▶ About this task:
Copy out only the span from the line with "[健身族也適合喝燕麥奶？掌握喝法、注意事項不踩雷！] (110, 2396)" to the end of the data, both ends kept, word for word.

▶ Excerpted records:

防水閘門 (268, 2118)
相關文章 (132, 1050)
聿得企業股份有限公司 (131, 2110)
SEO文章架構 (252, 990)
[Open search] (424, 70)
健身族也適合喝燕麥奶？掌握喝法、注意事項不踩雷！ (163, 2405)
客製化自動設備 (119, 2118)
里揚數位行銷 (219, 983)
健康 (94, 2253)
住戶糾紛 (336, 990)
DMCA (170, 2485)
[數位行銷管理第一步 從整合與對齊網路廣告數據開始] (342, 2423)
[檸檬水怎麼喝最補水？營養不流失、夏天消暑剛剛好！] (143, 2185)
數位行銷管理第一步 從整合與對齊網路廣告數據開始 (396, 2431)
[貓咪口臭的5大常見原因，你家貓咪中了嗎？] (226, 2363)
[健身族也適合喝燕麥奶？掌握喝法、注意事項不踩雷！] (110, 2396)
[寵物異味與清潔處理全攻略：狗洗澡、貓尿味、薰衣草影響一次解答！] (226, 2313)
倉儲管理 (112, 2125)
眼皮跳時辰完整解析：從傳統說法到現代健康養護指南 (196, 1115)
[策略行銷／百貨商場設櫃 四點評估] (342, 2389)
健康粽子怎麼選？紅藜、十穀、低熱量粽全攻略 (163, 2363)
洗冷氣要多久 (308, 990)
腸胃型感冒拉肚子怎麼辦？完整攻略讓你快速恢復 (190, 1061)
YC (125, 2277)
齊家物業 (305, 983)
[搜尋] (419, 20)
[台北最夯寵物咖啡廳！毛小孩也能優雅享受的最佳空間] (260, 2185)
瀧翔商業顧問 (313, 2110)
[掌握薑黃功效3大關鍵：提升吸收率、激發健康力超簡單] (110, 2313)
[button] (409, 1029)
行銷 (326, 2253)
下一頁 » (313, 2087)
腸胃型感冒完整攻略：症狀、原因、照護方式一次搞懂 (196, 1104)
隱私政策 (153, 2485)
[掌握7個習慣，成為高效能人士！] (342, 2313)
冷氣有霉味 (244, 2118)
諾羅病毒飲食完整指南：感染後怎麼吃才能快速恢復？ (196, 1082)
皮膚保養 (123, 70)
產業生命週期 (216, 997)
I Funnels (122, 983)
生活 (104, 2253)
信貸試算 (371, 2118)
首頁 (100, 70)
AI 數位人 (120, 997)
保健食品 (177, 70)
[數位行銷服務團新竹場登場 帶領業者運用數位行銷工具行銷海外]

▶ Final answer:
[健身族也適合喝燕麥奶？掌握喝法、注意事項不踩雷！] (110, 2396)
[寵物異味與清潔處理全攻略：狗洗澡、貓尿味、薰衣草影響一次解答！] (226, 2313)
倉儲管理 (112, 2125)
眼皮跳時辰完整解析：從傳統說法到現代健康養護指南 (196, 1115)
[策略行銷／百貨商場設櫃 四點評估] (342, 2389)
健康粽子怎麼選？紅藜、十穀、低熱量粽全攻略 (163, 2363)
洗冷氣要多久 (308, 990)
腸胃型感冒拉肚子怎麼辦？完整攻略讓你快速恢復 (190, 1061)
YC (125, 2277)
齊家物業 (305, 983)
[搜尋] (419, 20)
[台北最夯寵物咖啡廳！毛小孩也能優雅享受的最佳空間] (260, 2185)
瀧翔商業顧問 (313, 2110)
[掌握薑黃功效3大關鍵：提升吸收率、激發健康力超簡單] (110, 2313)
[button] (409, 1029)
行銷 (326, 2253)
下一頁 » (313, 2087)
腸胃型感冒完整攻略：症狀、原因、照護方式一次搞懂 (196, 1104)
隱私政策 (153, 2485)
[掌握7個習慣，成為高效能人士！] (342, 2313)
冷氣有霉味 (244, 2118)
諾羅病毒飲食完整指南：感染後怎麼吃才能快速恢復？ (196, 1082)
皮膚保養 (123, 70)
產業生命週期 (216, 997)
I Funnels (122, 983)
生活 (104, 2253)
信貸試算 (371, 2118)
首頁 (100, 70)
AI 數位人 (120, 997)
保健食品 (177, 70)
[數位行銷服務團新竹場登場 帶領業者運用數位行銷工具行銷海外]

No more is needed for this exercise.